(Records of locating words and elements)
_ _ _

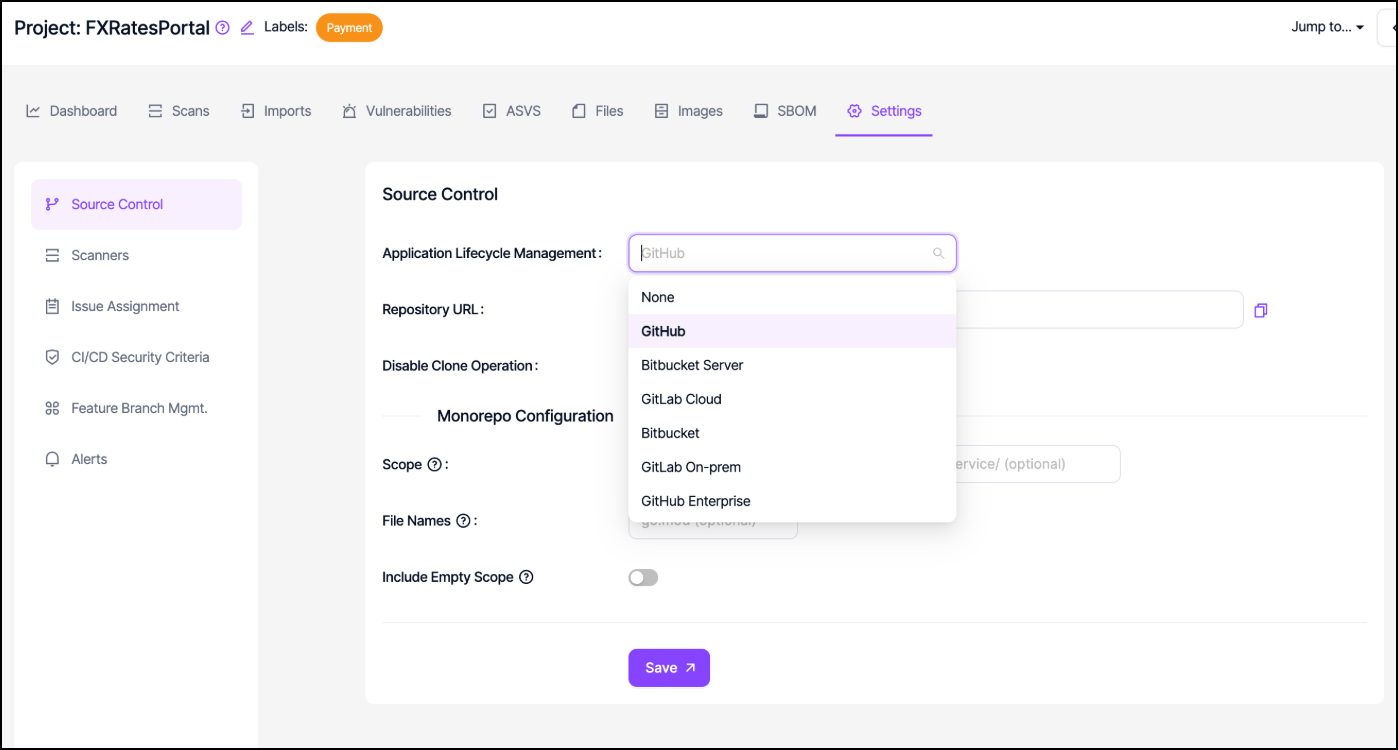Viewport: 1398px width, 750px height.
Task: Select GitHub Enterprise from the dropdown list
Action: click(x=695, y=501)
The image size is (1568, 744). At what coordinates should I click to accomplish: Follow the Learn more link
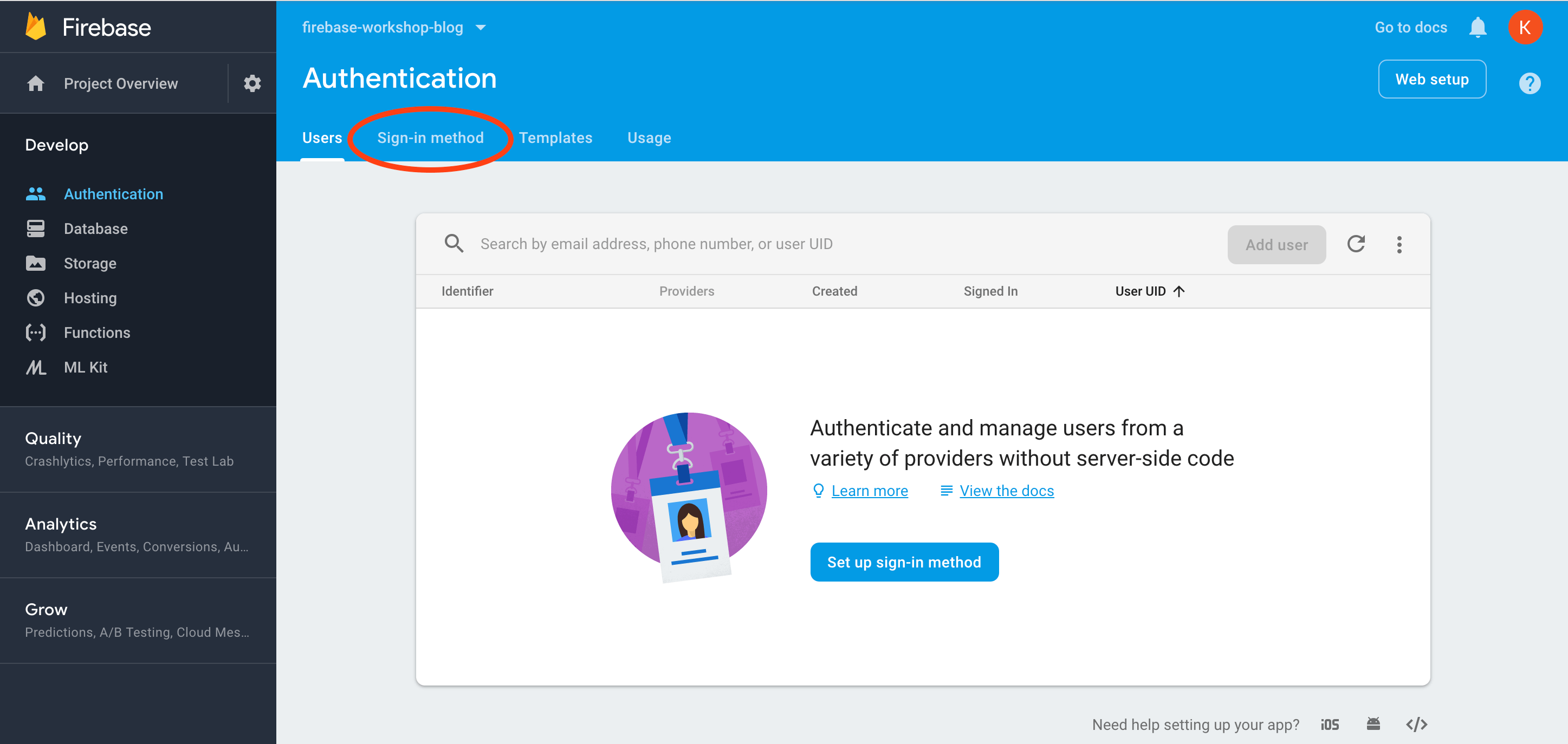869,491
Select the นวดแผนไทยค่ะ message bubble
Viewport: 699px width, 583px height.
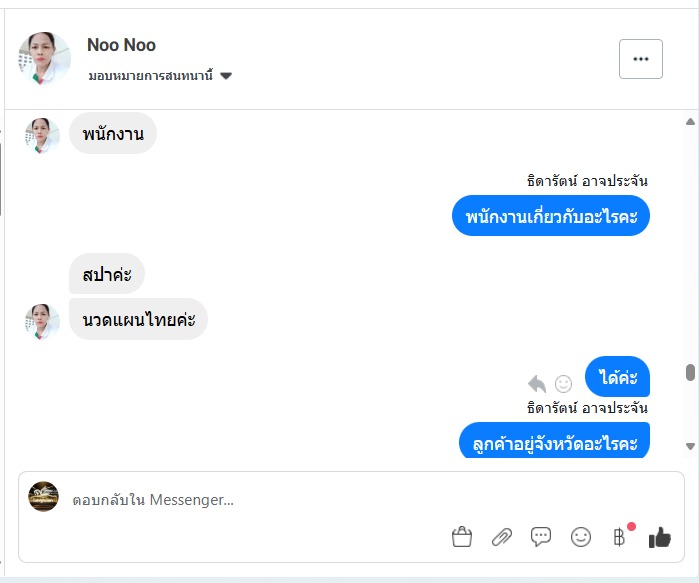tap(138, 319)
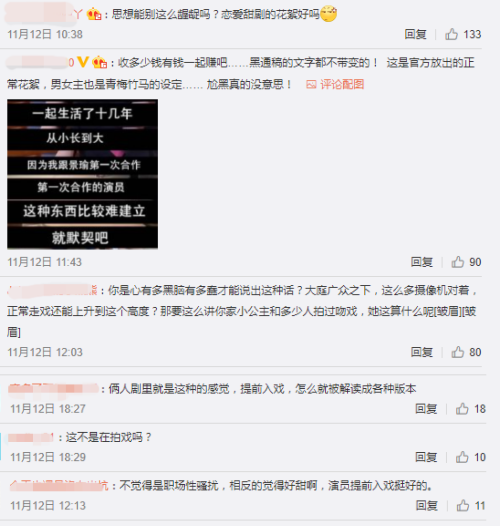The width and height of the screenshot is (500, 526).
Task: Click member badge icon in second comment
Action: pyautogui.click(x=100, y=62)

_ _ _

§ WHAT YOU WILL DO:
Extract every line of the records above that contains the word "Select", with case counting.

§ OUTPUT OF THE EXERCISE:
Task: Select GitHub Enterprise from the dropdown list
Select the นวดแผนไทยค่ะ message bubble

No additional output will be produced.